Wednesday, Sept. 26, 2007
by Patricia M. Murret | Staff Writer
In early July, 12-year-old Amalia Rivera-Oven of Germantown got stabbing pains in her legs. For the next month, acute pain spread through her joints. She suffered sensitivity to sound and light.
‘‘She could hear your watch tick, she said it was like a church bell in your ears,” said her mother Grace Rivera-Oven, host of county television’s Spanish-language news show. ‘‘If you’d just caress her a little bit, she would just scream from pain. She was in a fetal position for days.”
After several weeks with no medical answer, mother and daughter watched Discovery Health Channel’s ‘‘Mystery Diagnosis.”
A girl described Lyme disease, a tick-borne multi-inflammatory disease that can affect the central nervous, cardiovascular and muscular-skeletal systems, as a wave of pain that started at the top of her head and rolled through her body.
Amalia said, ‘‘‘Mommy, that’s me,’” Rivera-Oven said last week.
In 2006, Montgomery County tallied the state’s most new reported cases of Lyme disease, said nurse Tina Lacey, director of the county’s disease control program in the department of Health and Human Services.
The disease has reached epidemic and endemic proportions in the county, she said Thursday. It ‘‘has become commonplace and is part of the landscape,” Lacey said.
From 2000-2004, Montgomery County saw 80, 69, 68, 49, and 38 new cases, respectively, Lacey said. New Lyme disease diagnoses in the county shot up to 216 in 2005, she said. In 2006, 228 residents met state criteria for the disease.
More people moving into tick habitats, increased medical community awareness, testing and health department surveillance or ‘‘just more ticks and Lyme disease” could be behind the spike, Lacey said.
A recent epidemiology report from state health department doctors showed the county’s highest incidences of Lyme disease from 1994 to 2005 were reported in the 20854, 20874, 20878, 20882 and 20879 ZIP codes — or Potomac, Germantown, Gaithersburg and Laytonsville.
Brookeville has also been hit hard, said state Del.

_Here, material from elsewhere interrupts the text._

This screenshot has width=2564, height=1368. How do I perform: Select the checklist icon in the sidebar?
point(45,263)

Karen Montgomery (D-Dist. 14).
‘‘I went up and down the three blocks of our town,” said Montgomery of Brookeville, population 128. ‘‘Almost every household has had some Lyme disease.”
She has had Lyme once, her husband twice, she said, and could ‘‘hardly lift my face out of my breakfast cereal.”

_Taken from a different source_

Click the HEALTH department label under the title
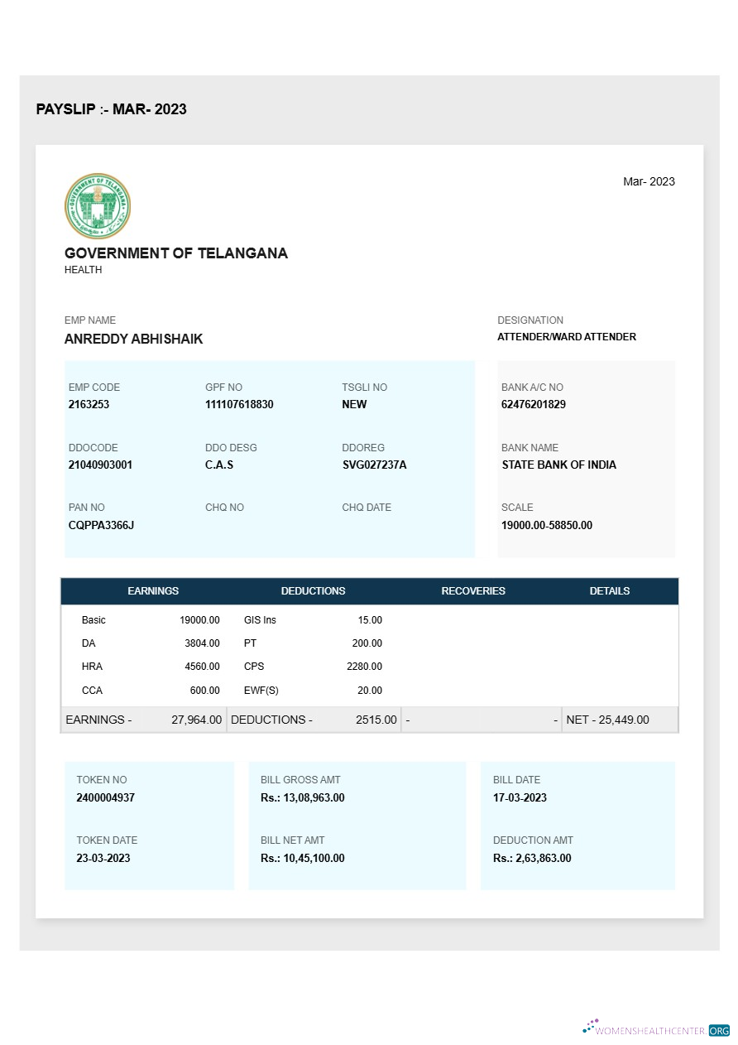 coord(83,269)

According to the federal Centers for Disease Control, Maryland is among the top five states for overall and new cases.
There have been nearly 12,000 cases of Lyme disease in Maryland since 1980, the CDC reported Sept. 15.
As of last week, a record number of new cases had been reported in the state this year.
Diagnosis questions
Some believe the disease is underdiagnosed.
The Bethesda-based International Lyme and Associated Diseases Society has said CDC’s strict testing criteria excludes thousands of people, many with chronic and late-stage Lyme disease.
‘‘If you take the number and you multiply it by 20 you might get closer,” said Dr. Norton Fishman, who works with Optimal Health Physicians in Rockville. The internist said he treats about a half-dozen Lyme cases a day.
Many diagnosed with late-stage or chronic Lyme do not recall being bitten by a tick and first saw specialists for other illness, Fishman said.
Lyme can be misdiagnosed as ailments from fibromyalgia to neurological problems, he said.
Dr. Peter Eeg of the Poolesville Veterinary Clinic believes the disease has a much higher morbidity rate than people know — based on what he sees in his clinic.
Five years of annual Lyme testing on the clinic’s animal patients show 25 percent to 30 percent test positive for infection, he said.
‘‘We diagnose a case of Lyme disease probably once a day,” Eeg said. ‘‘We see anywhere from 10 to 15 animals a day, so it’s not like we’re seeing hundreds of animals and seeing one.”
He has seen Lyme in horses, dogs and cats but ‘‘would not be surprised if goats, sheep, cows and other production animals” are affected, he said.
‘‘If your animal has been diagnosed with Lyme disease, you should get your whole family tested,” Eeg said, ‘‘because if your pet is infected, Lyme disease is in your environment and you have likely had some exposure.”
Here to stay?
Grace Rivera-Oven wants a fence. Every day, about 30 deer cross the family’s 3-acre property, near a preservation park, she said.
But reducing county deer will not stop Lyme’s spread, according to the Montgomery County Deer Management Work Group’s 2008 annual report released in July.
‘‘In our area, ticks most often pick up the disease by feeding on infected mice and chipmunks, not deer,” the report said.
Deer drop ticks with two-year life spans and one adult female tick can lay 2,000 to 5,000 eggs in a season, Eeg said. White-footed mice are immune Lyme carriers.
‘‘Gaithersburg, Germantown, Clarksburg and all those areas that were farmed and were large agricultural areas and have become suburbanized will still have field mice presence,” Eeg said. ‘‘The mice aren’t eradicated when the bulldozers come, they just move.”